* Task to complete: Give the line with "Kontakt (460, 1743)" again, along with every line below it to the end of the records, word for word.

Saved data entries
►

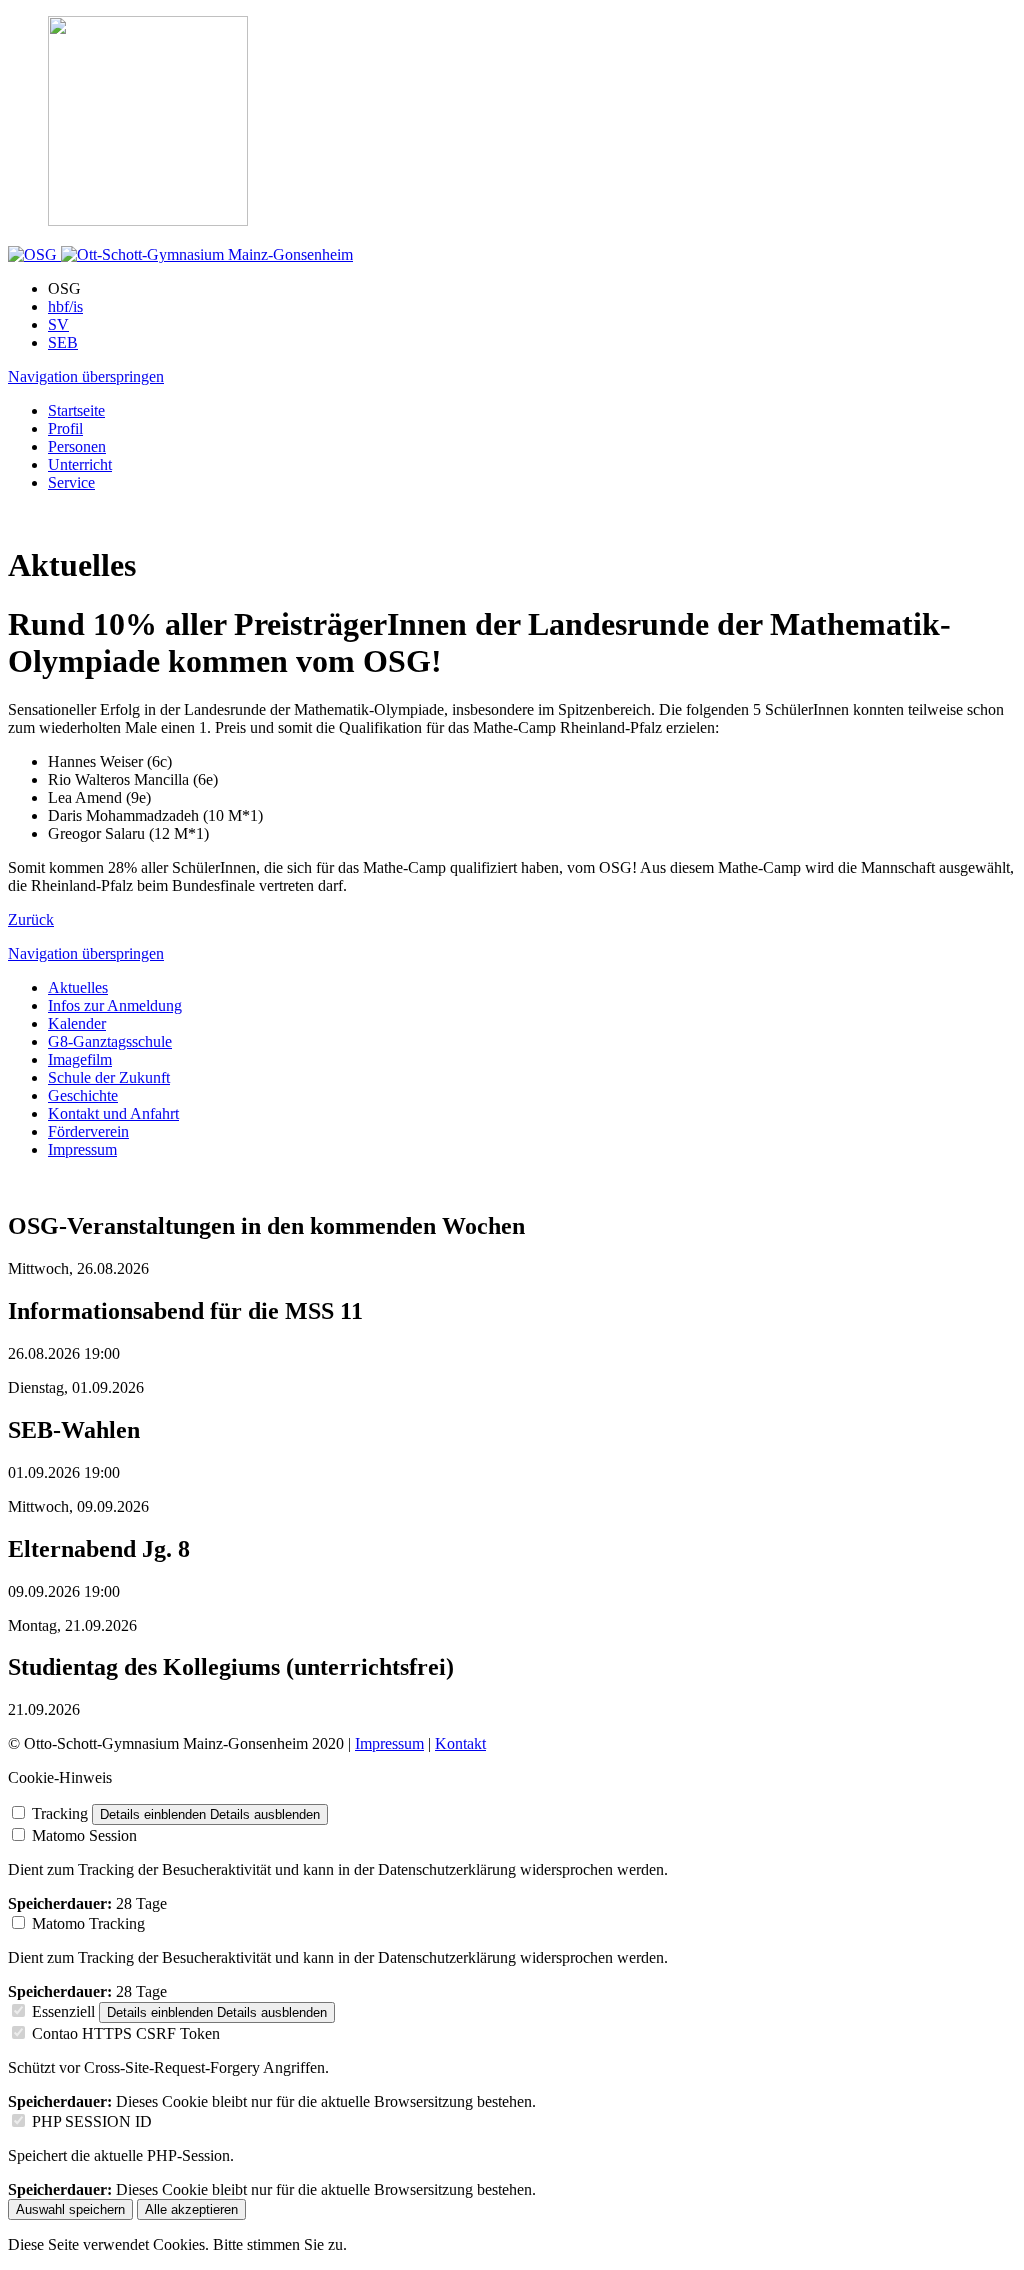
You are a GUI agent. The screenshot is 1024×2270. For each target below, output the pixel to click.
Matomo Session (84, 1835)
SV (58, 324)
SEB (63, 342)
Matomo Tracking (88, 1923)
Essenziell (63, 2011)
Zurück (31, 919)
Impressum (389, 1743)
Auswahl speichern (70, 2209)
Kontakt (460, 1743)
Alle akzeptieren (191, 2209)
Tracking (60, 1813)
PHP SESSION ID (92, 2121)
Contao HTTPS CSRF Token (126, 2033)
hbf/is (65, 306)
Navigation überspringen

◄

* Problem solution:
Kontakt (460, 1743)
Alle akzeptieren (191, 2209)
Tracking (60, 1813)
PHP SESSION ID (92, 2121)
Contao HTTPS CSRF Token (126, 2033)
hbf/is (65, 306)
Navigation überspringen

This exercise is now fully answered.